▶ _What you need to do_
Reproduce each of the entries below word for word, keeping every line unchanged.

▶ _Data provided_
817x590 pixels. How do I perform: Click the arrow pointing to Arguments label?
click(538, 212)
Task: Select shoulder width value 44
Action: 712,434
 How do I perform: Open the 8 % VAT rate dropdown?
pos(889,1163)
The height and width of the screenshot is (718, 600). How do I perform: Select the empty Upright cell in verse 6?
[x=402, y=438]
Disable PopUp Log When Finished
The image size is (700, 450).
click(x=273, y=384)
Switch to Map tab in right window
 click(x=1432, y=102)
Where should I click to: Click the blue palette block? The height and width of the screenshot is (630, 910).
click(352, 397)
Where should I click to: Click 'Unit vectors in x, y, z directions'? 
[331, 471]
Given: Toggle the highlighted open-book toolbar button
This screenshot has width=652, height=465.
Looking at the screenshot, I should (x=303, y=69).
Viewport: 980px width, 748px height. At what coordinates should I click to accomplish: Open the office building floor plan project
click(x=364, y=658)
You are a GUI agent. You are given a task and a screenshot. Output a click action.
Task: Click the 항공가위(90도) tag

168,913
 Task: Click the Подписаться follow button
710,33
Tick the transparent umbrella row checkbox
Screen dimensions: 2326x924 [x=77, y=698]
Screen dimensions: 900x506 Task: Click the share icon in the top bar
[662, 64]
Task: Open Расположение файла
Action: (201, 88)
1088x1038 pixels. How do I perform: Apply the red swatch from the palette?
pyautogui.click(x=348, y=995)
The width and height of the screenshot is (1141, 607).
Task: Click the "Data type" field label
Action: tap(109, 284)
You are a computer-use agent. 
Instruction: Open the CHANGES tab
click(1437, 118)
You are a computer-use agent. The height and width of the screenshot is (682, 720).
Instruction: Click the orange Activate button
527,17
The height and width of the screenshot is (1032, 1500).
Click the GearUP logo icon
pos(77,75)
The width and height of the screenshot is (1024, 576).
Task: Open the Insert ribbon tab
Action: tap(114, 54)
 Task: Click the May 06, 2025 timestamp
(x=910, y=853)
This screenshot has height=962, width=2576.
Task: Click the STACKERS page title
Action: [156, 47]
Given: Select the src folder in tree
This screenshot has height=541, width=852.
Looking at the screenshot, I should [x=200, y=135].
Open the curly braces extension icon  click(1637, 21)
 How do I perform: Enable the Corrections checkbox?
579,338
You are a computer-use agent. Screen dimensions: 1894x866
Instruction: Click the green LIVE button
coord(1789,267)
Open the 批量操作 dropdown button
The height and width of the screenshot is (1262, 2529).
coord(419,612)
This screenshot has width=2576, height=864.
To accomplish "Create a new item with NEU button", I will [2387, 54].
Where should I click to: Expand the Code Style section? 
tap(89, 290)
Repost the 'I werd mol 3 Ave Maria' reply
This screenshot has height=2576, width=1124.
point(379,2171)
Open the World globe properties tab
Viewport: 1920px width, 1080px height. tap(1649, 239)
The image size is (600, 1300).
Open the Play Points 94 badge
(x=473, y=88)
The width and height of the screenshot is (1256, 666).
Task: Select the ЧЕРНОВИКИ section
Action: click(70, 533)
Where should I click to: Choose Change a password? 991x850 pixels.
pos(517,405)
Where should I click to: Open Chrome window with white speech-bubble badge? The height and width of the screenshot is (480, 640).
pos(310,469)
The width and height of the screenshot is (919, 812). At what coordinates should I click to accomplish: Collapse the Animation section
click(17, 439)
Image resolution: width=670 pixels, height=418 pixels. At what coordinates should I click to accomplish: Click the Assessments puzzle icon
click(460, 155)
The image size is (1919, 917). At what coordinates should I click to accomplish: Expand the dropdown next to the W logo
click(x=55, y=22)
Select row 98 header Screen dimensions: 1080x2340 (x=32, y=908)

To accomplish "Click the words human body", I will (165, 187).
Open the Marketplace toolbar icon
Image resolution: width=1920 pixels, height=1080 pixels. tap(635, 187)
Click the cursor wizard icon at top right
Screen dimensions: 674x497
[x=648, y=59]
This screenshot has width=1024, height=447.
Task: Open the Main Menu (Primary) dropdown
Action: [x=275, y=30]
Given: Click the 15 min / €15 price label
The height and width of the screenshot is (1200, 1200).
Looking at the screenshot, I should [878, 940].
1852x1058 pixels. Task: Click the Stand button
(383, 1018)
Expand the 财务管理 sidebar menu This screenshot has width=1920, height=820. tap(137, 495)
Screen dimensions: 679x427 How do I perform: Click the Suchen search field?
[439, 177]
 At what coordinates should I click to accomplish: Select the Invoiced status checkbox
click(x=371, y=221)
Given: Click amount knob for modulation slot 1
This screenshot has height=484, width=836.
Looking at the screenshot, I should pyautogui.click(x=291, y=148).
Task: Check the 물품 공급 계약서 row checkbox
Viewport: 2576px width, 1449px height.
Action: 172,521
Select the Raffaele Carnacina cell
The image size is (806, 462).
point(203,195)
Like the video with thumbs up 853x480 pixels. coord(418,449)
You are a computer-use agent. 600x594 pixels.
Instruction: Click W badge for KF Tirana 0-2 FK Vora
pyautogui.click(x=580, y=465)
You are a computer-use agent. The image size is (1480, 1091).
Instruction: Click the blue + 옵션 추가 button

▶ _Task response_
817x590 pixels. How do I perform: Click the arrow pointing to Arguments label?
click(538, 212)
Task: Select shoulder width value 44
Action: 712,434
 How do I perform: Open the 8 % VAT rate dropdown?
pos(889,1163)
The height and width of the screenshot is (718, 600). How do I perform: Select the empty Upright cell in verse 6?
[x=402, y=438]
Disable PopUp Log When Finished
The image size is (700, 450).
click(x=273, y=384)
Switch to Map tab in right window
 click(x=1432, y=102)
Where should I click to: Click the blue palette block? The height and width of the screenshot is (630, 910).
click(352, 397)
Where should I click to: Click 'Unit vectors in x, y, z directions'? 
[331, 471]
Given: Toggle the highlighted open-book toolbar button
This screenshot has width=652, height=465.
Looking at the screenshot, I should (x=303, y=69).
Viewport: 980px width, 748px height. At what coordinates should I click to accomplish: Open the office building floor plan project
click(x=364, y=658)
You are a GUI agent. You are given a task and a screenshot. Output a click action.
Task: Click the 항공가위(90도) tag

168,913
 Task: Click the Подписаться follow button
710,33
Tick the transparent umbrella row checkbox
Screen dimensions: 2326x924 [x=77, y=698]
Screen dimensions: 900x506 Task: Click the share icon in the top bar
[662, 64]
Task: Open Расположение файла
Action: (201, 88)
1088x1038 pixels. How do I perform: Apply the red swatch from the palette?
pyautogui.click(x=348, y=995)
The width and height of the screenshot is (1141, 607).
Task: Click the "Data type" field label
Action: tap(109, 284)
You are a computer-use agent. 
Instruction: Open the CHANGES tab
click(1437, 118)
You are a computer-use agent. The height and width of the screenshot is (682, 720).
Instruction: Click the orange Activate button
527,17
The height and width of the screenshot is (1032, 1500).
Click the GearUP logo icon
pos(77,75)
The width and height of the screenshot is (1024, 576).
Task: Open the Insert ribbon tab
Action: tap(114, 54)
 Task: Click the May 06, 2025 timestamp
(x=910, y=853)
This screenshot has height=962, width=2576.
Task: Click the STACKERS page title
Action: [156, 47]
Given: Select the src folder in tree
This screenshot has height=541, width=852.
Looking at the screenshot, I should [x=200, y=135].
Open the curly braces extension icon  click(1637, 21)
 How do I perform: Enable the Corrections checkbox?
579,338
You are a computer-use agent. Screen dimensions: 1894x866
Instruction: Click the green LIVE button
coord(1789,267)
Open the 批量操作 dropdown button
The height and width of the screenshot is (1262, 2529).
coord(419,612)
This screenshot has width=2576, height=864.
To accomplish "Create a new item with NEU button", I will [2387, 54].
Where should I click to: Expand the Code Style section? 
tap(89, 290)
Repost the 'I werd mol 3 Ave Maria' reply
This screenshot has height=2576, width=1124.
point(379,2171)
Open the World globe properties tab
Viewport: 1920px width, 1080px height. tap(1649, 239)
The image size is (600, 1300).
Open the Play Points 94 badge
(x=473, y=88)
The width and height of the screenshot is (1256, 666).
Task: Select the ЧЕРНОВИКИ section
Action: click(70, 533)
Where should I click to: Choose Change a password? 991x850 pixels.
pos(517,405)
Where should I click to: Open Chrome window with white speech-bubble badge? The height and width of the screenshot is (480, 640).
pos(310,469)
The width and height of the screenshot is (919, 812). At what coordinates should I click to accomplish: Collapse the Animation section
click(17, 439)
Image resolution: width=670 pixels, height=418 pixels. At what coordinates should I click to accomplish: Click the Assessments puzzle icon
click(460, 155)
The image size is (1919, 917). At what coordinates should I click to accomplish: Expand the dropdown next to the W logo
click(x=55, y=22)
Select row 98 header Screen dimensions: 1080x2340 (x=32, y=908)

To accomplish "Click the words human body", I will (165, 187).
Open the Marketplace toolbar icon
Image resolution: width=1920 pixels, height=1080 pixels. tap(635, 187)
Click the cursor wizard icon at top right
Screen dimensions: 674x497
[x=648, y=59]
This screenshot has width=1024, height=447.
Task: Open the Main Menu (Primary) dropdown
Action: [x=275, y=30]
Given: Click the 15 min / €15 price label
The height and width of the screenshot is (1200, 1200).
Looking at the screenshot, I should [878, 940].
1852x1058 pixels. Task: Click the Stand button
(383, 1018)
Expand the 财务管理 sidebar menu This screenshot has width=1920, height=820. tap(137, 495)
Screen dimensions: 679x427 How do I perform: Click the Suchen search field?
[439, 177]
 At what coordinates should I click to accomplish: Select the Invoiced status checkbox
click(x=371, y=221)
Given: Click amount knob for modulation slot 1
This screenshot has height=484, width=836.
Looking at the screenshot, I should pyautogui.click(x=291, y=148).
Task: Check the 물품 공급 계약서 row checkbox
Viewport: 2576px width, 1449px height.
Action: 172,521
Select the Raffaele Carnacina cell
The image size is (806, 462).
point(203,195)
Like the video with thumbs up 853x480 pixels. coord(418,449)
You are a computer-use agent. 600x594 pixels.
Instruction: Click W badge for KF Tirana 0-2 FK Vora
pyautogui.click(x=580, y=465)
You are a computer-use agent. The image size is (1480, 1091).
Instruction: Click the blue + 옵션 추가 button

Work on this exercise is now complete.